Quella che ho in mente non è in verità così antica; risale appena ad una settimana fa, ed è tanto più significativa perché contrasta con il suo contesto, accendendo una luce di speranza, intensa e calda, oltre il buio della barbarie e della brutalità cui ci ha abituato la guerra in atto alle nostre porte.

E tesse un filo sottile di solidarietà, che lega tra loro Paesi ed individui lontani, senza pretesa di scambio né di mediazioni, col solo scopo di agire nel bene e per il bene. Infrangendo confini e barriere. Reali o convenzionali.

Questa storia comincia nella mia Calabria, in uno di quegli ospedali che un certo pregiudizio territoriale potrebbe far considerare inferiore o declassato rispetto a quelli che, per geografia, si tende a considerare più quotati.

Un paziente affetto da una grave forma di leucemia è in attesa di un trapianto di midollo osseo e cellule staminali emopoietiche, la sola possibilità che gli resta per poter vivere ancora.

Soltanto che l’unico donatore compatibile che un sofisticato database – in grado di trovare un “gemello genetico” incrociando i dati dei donatori di midollo osseo di tutto il mondo - è riuscito a rintracciare vive in una regione sperduta ai piedi dei monti Urali, in Russia.

Territorio di guerra.
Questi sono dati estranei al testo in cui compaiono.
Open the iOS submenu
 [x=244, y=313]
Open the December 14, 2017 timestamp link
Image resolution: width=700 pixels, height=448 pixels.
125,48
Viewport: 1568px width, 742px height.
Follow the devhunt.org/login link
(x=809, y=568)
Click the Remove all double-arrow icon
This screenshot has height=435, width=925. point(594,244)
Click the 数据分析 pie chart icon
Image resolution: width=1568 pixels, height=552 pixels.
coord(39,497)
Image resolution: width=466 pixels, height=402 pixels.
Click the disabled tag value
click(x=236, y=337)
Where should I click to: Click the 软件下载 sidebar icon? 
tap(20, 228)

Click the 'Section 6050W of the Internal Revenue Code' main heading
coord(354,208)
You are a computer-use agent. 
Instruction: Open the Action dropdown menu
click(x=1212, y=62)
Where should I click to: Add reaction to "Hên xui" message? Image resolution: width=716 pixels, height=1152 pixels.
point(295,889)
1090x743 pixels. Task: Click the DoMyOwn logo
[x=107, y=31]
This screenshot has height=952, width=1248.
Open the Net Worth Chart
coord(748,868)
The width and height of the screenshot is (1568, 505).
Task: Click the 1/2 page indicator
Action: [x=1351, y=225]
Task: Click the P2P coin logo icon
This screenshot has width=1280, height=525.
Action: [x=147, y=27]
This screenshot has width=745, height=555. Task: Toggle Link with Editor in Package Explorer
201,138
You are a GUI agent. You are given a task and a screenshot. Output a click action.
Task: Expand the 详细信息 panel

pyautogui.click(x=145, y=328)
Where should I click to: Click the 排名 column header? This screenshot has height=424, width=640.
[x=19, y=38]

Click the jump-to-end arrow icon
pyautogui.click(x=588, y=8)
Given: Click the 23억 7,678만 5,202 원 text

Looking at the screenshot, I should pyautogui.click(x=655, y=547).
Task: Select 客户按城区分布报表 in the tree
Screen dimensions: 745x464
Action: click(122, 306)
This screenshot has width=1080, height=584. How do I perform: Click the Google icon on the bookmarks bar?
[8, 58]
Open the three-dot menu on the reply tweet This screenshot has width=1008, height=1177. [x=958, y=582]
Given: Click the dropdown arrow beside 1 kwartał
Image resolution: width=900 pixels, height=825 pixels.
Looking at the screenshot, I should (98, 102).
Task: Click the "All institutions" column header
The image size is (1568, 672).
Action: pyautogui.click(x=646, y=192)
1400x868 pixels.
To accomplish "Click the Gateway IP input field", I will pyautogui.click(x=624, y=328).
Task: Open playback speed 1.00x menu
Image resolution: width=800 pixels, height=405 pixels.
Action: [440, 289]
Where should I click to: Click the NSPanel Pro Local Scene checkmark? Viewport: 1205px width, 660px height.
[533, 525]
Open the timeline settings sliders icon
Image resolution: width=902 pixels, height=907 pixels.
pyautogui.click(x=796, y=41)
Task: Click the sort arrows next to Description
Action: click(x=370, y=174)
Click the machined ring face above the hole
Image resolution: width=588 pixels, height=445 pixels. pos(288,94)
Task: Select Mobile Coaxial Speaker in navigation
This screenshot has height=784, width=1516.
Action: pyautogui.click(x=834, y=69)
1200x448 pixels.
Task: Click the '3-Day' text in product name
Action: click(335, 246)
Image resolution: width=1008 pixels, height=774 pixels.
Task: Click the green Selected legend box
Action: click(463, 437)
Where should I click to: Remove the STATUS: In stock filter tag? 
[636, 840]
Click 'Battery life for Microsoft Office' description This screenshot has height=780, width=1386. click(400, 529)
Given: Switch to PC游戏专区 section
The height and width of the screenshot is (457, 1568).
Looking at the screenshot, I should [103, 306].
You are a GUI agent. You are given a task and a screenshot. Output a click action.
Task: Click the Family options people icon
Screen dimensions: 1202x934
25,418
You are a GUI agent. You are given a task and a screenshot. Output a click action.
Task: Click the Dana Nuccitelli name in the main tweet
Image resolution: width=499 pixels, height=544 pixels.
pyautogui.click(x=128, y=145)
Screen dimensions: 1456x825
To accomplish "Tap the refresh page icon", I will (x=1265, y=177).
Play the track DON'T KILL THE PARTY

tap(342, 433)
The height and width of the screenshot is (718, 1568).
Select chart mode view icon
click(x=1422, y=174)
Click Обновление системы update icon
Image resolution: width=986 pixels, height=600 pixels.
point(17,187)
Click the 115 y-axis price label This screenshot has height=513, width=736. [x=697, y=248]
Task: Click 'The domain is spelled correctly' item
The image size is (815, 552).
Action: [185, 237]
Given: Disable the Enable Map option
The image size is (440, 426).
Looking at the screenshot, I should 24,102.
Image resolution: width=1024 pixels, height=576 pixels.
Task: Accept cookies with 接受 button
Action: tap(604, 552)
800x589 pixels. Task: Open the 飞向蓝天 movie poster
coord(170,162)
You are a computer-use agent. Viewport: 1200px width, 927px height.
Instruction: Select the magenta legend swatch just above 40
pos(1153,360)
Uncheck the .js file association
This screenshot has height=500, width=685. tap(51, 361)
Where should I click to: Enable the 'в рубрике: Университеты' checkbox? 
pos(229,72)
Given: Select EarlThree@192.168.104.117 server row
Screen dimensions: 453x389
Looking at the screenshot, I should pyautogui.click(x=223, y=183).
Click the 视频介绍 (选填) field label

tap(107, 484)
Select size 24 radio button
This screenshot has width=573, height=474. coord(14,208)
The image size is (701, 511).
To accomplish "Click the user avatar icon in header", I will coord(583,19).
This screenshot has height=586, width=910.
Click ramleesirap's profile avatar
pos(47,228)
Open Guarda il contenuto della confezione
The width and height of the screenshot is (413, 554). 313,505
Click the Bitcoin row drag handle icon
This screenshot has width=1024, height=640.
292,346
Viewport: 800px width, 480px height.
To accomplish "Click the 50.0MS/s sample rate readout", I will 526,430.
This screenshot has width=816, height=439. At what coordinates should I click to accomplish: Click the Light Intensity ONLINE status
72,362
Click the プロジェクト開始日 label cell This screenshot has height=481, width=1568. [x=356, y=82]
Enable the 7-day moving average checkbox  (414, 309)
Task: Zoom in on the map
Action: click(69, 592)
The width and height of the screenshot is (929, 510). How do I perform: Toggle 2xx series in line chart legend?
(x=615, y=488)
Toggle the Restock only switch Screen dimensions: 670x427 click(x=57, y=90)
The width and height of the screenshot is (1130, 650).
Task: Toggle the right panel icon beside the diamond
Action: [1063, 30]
Praticamente irraggiungibile.

Eppure, quasi a voler dimostrare che alcune battaglie possono vincersi anche senza armi e che pure la salvezza di una singola vita umana ha il suo peso, specie se travalica le logiche della guerra, accade qualcosa di straordinario.

Potrebbe sembrare la sceneggiatura di un film di spionaggio bellico, se non fosse che i protagonisti non sono attori né le vicende sono inventate. Gli ingredienti ci sono tutti: la lotta contro il tempo; gli spostamenti clandestini e strategici per eludere sorveglianze e divieti; la tensione di non compiere alcun passo falso che possa mandare a monte tutta l’operazione.

Due personaggi, ignoti ed anonimi fino a quel momento, hanno in mano quel filo di solidarietà che si tende tra due terre lontane; sono gli anelli che ricongiungono i due capi della speranza: quello che affonda in un’attesa che sta esaurendo il suo tempo e quello che nasce da un dono che quel tempo può farlo ricominciare a scorrere. Restituendo la vita alla vita.

Due minuscoli eroi, due corrieri in missione speciale loro malgrado: un medico russo, che nulla sa di trapianti se non che il prezioso “dono” che deve trasportare ha le ore contate prima che diventi inutilizzabile; e un volontario, che ne sa ancor meno, e tuttavia comprende che quell’impresa così difficile può riuscire solo se farà bene la sua parte. Tra loro una zona franca – la Turchia, l’unica che entrambi possono raggiungere aggirando le barriere dell’embargo – dove il testimone di quella incredibile staffetta per la vita passerà da una mano all’altra per proseguire la sua corsa.

Immaginiamole quelle autorità dei tre diversi stati coinvolti – Italia, Russia, Turchia – che di fronte ad un gesto di solidarietà così meraviglioso ed estremo volgono lo sguardo dall’altra parte, perché per una volta il non guardare è propedeutico al bene anziché preludio del male. Per una volta le difese possono abbassarsi, le barriere possono spalancarsi, i divieti possono essere superati. Per salvare una vita. Una sola.
E poi c’è un terzo eroe, quello che continuerà a restare anonimo, ma che con il suo gesto ha dato il più prezioso insegnamento di umanità di cui l’intera vicenda e i nostri cuori si sono intrisi.

È uno sconosciuto, che in mezzo all’orrore di una guerra che, nel suo Paese, continua a immolare vittime innocenti, si è mosso contro corrente, scegliendo di dare un valore alla propria vita prima che un conflitto folle potesse annientarla e vanificarla.

Ne ha dunque staccato un pezzo – letteralmente – e lo ha donato ad un uomo a lui altrettanto sconosciuto, dall’altra parte del mondo, come fosse il ramoscello d’una fronda che, trapiantato in un terreno nuovo, può attecchire e crescere.

Vivo. Forte. Libero.

Immaginiamolo quel ramoscello: mi piace pensare che sia d’ulivo.